*Dataset entries*:
╭──

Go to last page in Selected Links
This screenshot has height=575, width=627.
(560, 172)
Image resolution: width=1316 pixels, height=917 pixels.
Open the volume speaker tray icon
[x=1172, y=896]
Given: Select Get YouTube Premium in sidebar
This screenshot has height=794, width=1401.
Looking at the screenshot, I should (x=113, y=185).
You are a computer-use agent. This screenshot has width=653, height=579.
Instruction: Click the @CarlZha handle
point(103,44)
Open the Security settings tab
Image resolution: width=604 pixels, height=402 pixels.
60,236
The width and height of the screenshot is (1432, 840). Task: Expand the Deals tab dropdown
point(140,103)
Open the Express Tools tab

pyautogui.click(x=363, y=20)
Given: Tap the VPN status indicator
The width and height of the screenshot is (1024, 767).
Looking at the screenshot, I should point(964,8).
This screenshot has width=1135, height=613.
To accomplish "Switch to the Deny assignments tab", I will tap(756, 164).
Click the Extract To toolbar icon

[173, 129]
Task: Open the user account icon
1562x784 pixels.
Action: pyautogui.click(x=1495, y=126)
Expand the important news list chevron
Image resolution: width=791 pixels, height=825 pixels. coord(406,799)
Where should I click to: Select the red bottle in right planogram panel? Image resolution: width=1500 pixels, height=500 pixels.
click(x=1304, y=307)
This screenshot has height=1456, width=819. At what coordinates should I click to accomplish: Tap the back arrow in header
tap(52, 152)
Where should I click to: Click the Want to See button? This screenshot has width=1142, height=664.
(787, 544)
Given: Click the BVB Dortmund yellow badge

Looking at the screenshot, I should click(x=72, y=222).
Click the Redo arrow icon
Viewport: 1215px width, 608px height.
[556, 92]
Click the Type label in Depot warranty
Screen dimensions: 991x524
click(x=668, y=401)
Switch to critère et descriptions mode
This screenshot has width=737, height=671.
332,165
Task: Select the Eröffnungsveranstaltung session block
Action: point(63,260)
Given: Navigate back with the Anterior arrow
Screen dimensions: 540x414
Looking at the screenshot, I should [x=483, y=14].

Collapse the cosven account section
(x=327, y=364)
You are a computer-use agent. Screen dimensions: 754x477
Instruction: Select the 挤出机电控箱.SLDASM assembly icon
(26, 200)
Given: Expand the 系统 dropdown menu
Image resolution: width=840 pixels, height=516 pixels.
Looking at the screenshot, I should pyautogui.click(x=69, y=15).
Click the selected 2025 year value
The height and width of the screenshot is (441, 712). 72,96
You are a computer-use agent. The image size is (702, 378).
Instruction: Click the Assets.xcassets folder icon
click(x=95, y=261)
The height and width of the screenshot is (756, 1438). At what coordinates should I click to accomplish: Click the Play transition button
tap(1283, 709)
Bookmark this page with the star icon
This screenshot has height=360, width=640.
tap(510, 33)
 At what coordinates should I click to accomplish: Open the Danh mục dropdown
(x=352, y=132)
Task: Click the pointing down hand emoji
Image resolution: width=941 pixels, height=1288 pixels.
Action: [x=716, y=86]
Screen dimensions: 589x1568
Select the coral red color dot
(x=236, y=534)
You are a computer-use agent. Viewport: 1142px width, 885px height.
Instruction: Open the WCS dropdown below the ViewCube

╰──

*Your goal*: Set out the records again, exactly as they appear above.

*Answer space*:
Go to last page in Selected Links
This screenshot has height=575, width=627.
(560, 172)
Image resolution: width=1316 pixels, height=917 pixels.
Open the volume speaker tray icon
[x=1172, y=896]
Given: Select Get YouTube Premium in sidebar
This screenshot has height=794, width=1401.
Looking at the screenshot, I should (x=113, y=185).
You are a computer-use agent. This screenshot has width=653, height=579.
Instruction: Click the @CarlZha handle
point(103,44)
Open the Security settings tab
Image resolution: width=604 pixels, height=402 pixels.
60,236
The width and height of the screenshot is (1432, 840). Task: Expand the Deals tab dropdown
point(140,103)
Open the Express Tools tab

pyautogui.click(x=363, y=20)
Given: Tap the VPN status indicator
The width and height of the screenshot is (1024, 767).
Looking at the screenshot, I should point(964,8).
This screenshot has width=1135, height=613.
To accomplish "Switch to the Deny assignments tab", I will tap(756, 164).
Click the Extract To toolbar icon

[173, 129]
Task: Open the user account icon
1562x784 pixels.
Action: pyautogui.click(x=1495, y=126)
Expand the important news list chevron
Image resolution: width=791 pixels, height=825 pixels. coord(406,799)
Where should I click to: Select the red bottle in right planogram panel? Image resolution: width=1500 pixels, height=500 pixels.
click(x=1304, y=307)
This screenshot has height=1456, width=819. At what coordinates should I click to accomplish: Tap the back arrow in header
tap(52, 152)
Where should I click to: Click the Want to See button? This screenshot has width=1142, height=664.
(787, 544)
Given: Click the BVB Dortmund yellow badge

Looking at the screenshot, I should click(x=72, y=222).
Click the Redo arrow icon
Viewport: 1215px width, 608px height.
[556, 92]
Click the Type label in Depot warranty
Screen dimensions: 991x524
click(x=668, y=401)
Switch to critère et descriptions mode
This screenshot has width=737, height=671.
332,165
Task: Select the Eröffnungsveranstaltung session block
Action: point(63,260)
Given: Navigate back with the Anterior arrow
Screen dimensions: 540x414
Looking at the screenshot, I should [x=483, y=14].

Collapse the cosven account section
(x=327, y=364)
You are a computer-use agent. Screen dimensions: 754x477
Instruction: Select the 挤出机电控箱.SLDASM assembly icon
(26, 200)
Given: Expand the 系统 dropdown menu
Image resolution: width=840 pixels, height=516 pixels.
Looking at the screenshot, I should pyautogui.click(x=69, y=15).
Click the selected 2025 year value
The height and width of the screenshot is (441, 712). 72,96
You are a computer-use agent. The image size is (702, 378).
Instruction: Click the Assets.xcassets folder icon
click(x=95, y=261)
The height and width of the screenshot is (756, 1438). At what coordinates should I click to accomplish: Click the Play transition button
tap(1283, 709)
Bookmark this page with the star icon
This screenshot has height=360, width=640.
tap(510, 33)
 At what coordinates should I click to accomplish: Open the Danh mục dropdown
(x=352, y=132)
Task: Click the pointing down hand emoji
Image resolution: width=941 pixels, height=1288 pixels.
Action: [x=716, y=86]
Screen dimensions: 589x1568
Select the coral red color dot
(x=236, y=534)
You are a computer-use agent. Viewport: 1142px width, 885px height.
Instruction: Open the WCS dropdown below the ViewCube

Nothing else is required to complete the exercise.